Interim Goddess of Love have been released under Summit Publishing. She's just finished the sequel to Interim called Queen of the Clueless, currently available on Amazon. She's also giving out talks and workshops for budding writers. With her familiar characters and engaging writing style, it's no wonder that her books are getting new fans every day.
While some of her books have reached near local cult-favorite status, not too far behind is her solid offering, That Kind of Guy. I think Ms Esguerra does best when she works with older characters. They seem to me a little more well-rounded, a little more flawed, a little more realistic. That Kind of Guy follows playboy Anton (best friend of the lead character in No Strings Attached) and Julie, a self-admitted manang (though it literally means 'older sister,' it is used to refer to very conservative women). Julie thinks that a so-so first date was the last she'd see of Anton. But to her surprise, the charming and outgoing guy pursues her, even attending Christmas dawn masses for her. Despite their differences and her preconceived notions of him, it is easy to see how they made a connection. Ultimately it is Julie's ideas of how her manang self stacks up against Anton's past hook-ups, how she feels that she's treated differently than those other girls, that puts their relationship in jeopardy. In an almost masochistic exercise, she keeps a journal of Anton's past hook-ups as a way to reassure herself of her decision.
In Julie, Ms Esguerra fleshes out a different kind of manang. The term usually conjures images of the spinster schoolteacher sans makeup or the pious churchgoer in long skirts. Julie is none of those. Perhaps she has a manang's candor, opinionated and unafraid to let people know. She has her own kind of confidence. But if it hadn't been mentioned many times over in the book, manang would be one of the last things I'd associate with her. For me, a manang's uncompromising old-fashioned values extend towards most every aspect of her life. Clearly based on her actions in this book, Julie was far removed from my definition. But what's important to note that despite this, she still regards herself as a conservative woman. She feels that she is less adventurous or less sexually aggressive than the norm. It's a surprising revelation and one that makes me rework my own definitions of the term.
But that's what the novella is getting at. We are so hung up on labels that we tend to box everything else that way. Anton was a playboy, therefore he was expected to act this way. Or Julie was a manang, therefore she was expected to act differently. In his Course in General Linguistics, linguist and literary theorist Ferdinand de Saussure rejects the idea that a word corresponds to one set object and acts as a symbol for that object. For him, language is a sign-system that connects the signifier to the signified, from one idea to another concept. But a reader's interpretation of the word 'playboy' varies. Jacques Derrida came up with term differance to convey that the way meaning shifts between signifier and signified. The word has a field of meanings: "The written sign can break its 'real context' and can be read in a different context regardless of what its writer intended. Any chain of signs can be 'grafted' into a discourse in another context." As Julie discovers, her expectations of Anton fail her because she expects him to act in one set way. Language, as with human nature, shifts.

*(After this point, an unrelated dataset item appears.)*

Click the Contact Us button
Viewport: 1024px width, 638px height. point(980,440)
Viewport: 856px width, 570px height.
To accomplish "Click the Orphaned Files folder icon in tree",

If I have a minor complaint about the whole book, it's that in No Strings Attached, I had a different impression of Julie's social life. She hung out with Dante and an intellectual, academic crowd. In That Kind of Guy, she's almost like a social wallflower whose real friends pre-Anton were barely mentioned. Maybe their absence helped reinforce the manang stereotype. Or maybe their inclusion would have been confusing in a short novella that is already full of secondary characters. I'll never know, but I missed them. (Fine, I missed Dante.)
That Kind of Guy also contrasts two different dating styles. Again we go back to the idea of labels: the bad guy and the good guy. The book plays along with reader expectations and then twists them at the end so we see what can be emulated in the 'bad' guy and what is flawed in the 'good' one. On two separate occasions, I found myself defending why Henry was the poorer choice of the two.
I read this so many months ago but I can still remember how hooked I had been. I was in a car running errands and I could not put this down. (And from the looks of this ultra-long review, I'm still quite hooked!) As much as I love Ms Esguerra's other books, ones like No Strings Attached and That Kind of Guy are the ones that draw me the most.